I consider his question for another moment, laughing to myself. “I think it’s more like I’m evil, but I’m gonna try and do the good thing anyway.”

“What’s that laugh about?”

“Your dad hates me because my zygote donor kidnapped him that one time. Which is totally fair,” I’m quick to add on.

“But I wish I could tell Ronan that I’m not angry or sad that he killed Silas Blake.

And it’s because Wimberley helped find me a family, despite everything they saw, that I try to bury this ugliness and help as many people as I possibly can. ”

I’ve been looking at our joined hands this whole time, and only now do I look into Oakley’s eyes again. Tears shimmer against his eyelashes.

“Shit,” I say, pulling away from him. “I’m sorry. I didn’t mean to upset you.”

He wipes the moisture from his eyes. “You didn’t upset me, Sy. It just makes me sad that somebody who works so hard to be good can still think he’s evil.”

“Oakley, come on.”

His jaw sharpens, like he’s angry. “No. You come on. Good and evil are determined by action. You can think all the horrible thoughts in your head, but they don’t become evil until you turn those thoughts into action.”

“You want action?” I lean forward. “I was late today because I murdered the man you saw in the ‘murder room.’ I literally incinerated his remains right before I walked into your office. How’s that for action?”

Oakley’s chest expands rapidly. He drums on the table. Another deep breath. Finally, he looks me in the eyes.

“Hedy wouldn’t tell me what he did to deserve being in that room. Will you?”

I swallow hard. I don’t want him to know that people like that live in the world.

I shake my head.

He slowly raises his brows.

“What?” I ask, uncomfortable with telling him no, but wanting, somehow, to protect him.

“You’re saying he was so awful that you won’t tell me what he did?”

“Basically.”

Oak blows air out of his nose, like he’s lost patience with me. “You actively do good. Every day. You balance the books. Every. Fucking. Day. And I will make it my mission to make my fathers see what I see.”

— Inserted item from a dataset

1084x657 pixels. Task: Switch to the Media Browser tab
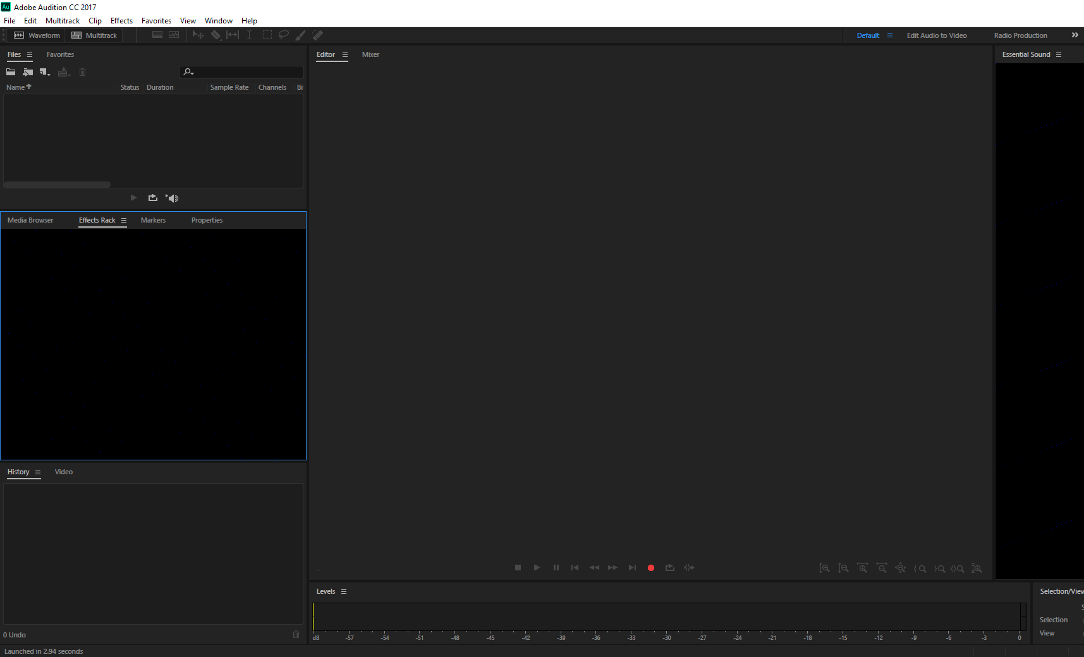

Before I can object, he continues, “And before you try to contradict me, I’ll remind you that, of the two of us, I am the one with the advanced degree in fucked-up brains.” He laughs. “And while your brain is a masterpiece of fuckery, it is a good brain. Not an evil one.”

How can he say that when he knows what I did?

“Well, if you say so,” I joke.

“I’m not kidding you. This ends now.”

His command is a knife through the shit rolling around in my brain. He stands and circles his desk before taking me by my elbow. He urges me to stand with him and then envelops me in a hug.

His bulk is instant peace.

Oh God.

I love you so much.

The words burn on my tongue, but instead, I bury my face in his neck and hold on for dear life.

“You’re amazing, and I’m lucky to know you,” he whispers in my ear.

“Thank you,” I say, the only words I can manage that aren’t I love you so fucking much.

I let the warmth of his hug work its way through me. My eyes want to turn black, and I let them.

I know a single conversation won’t fix all the evil inside, but knowing that he sees all of it and…doesn’t fucking hate me? Doesn’t think A plus B equals terrible? It’s shifted something vital. Something big.

Oakley tightens our hug and the way his belly presses against mine…ahh. Heaven.

And hell.

Great. Now I hafta kill someone else.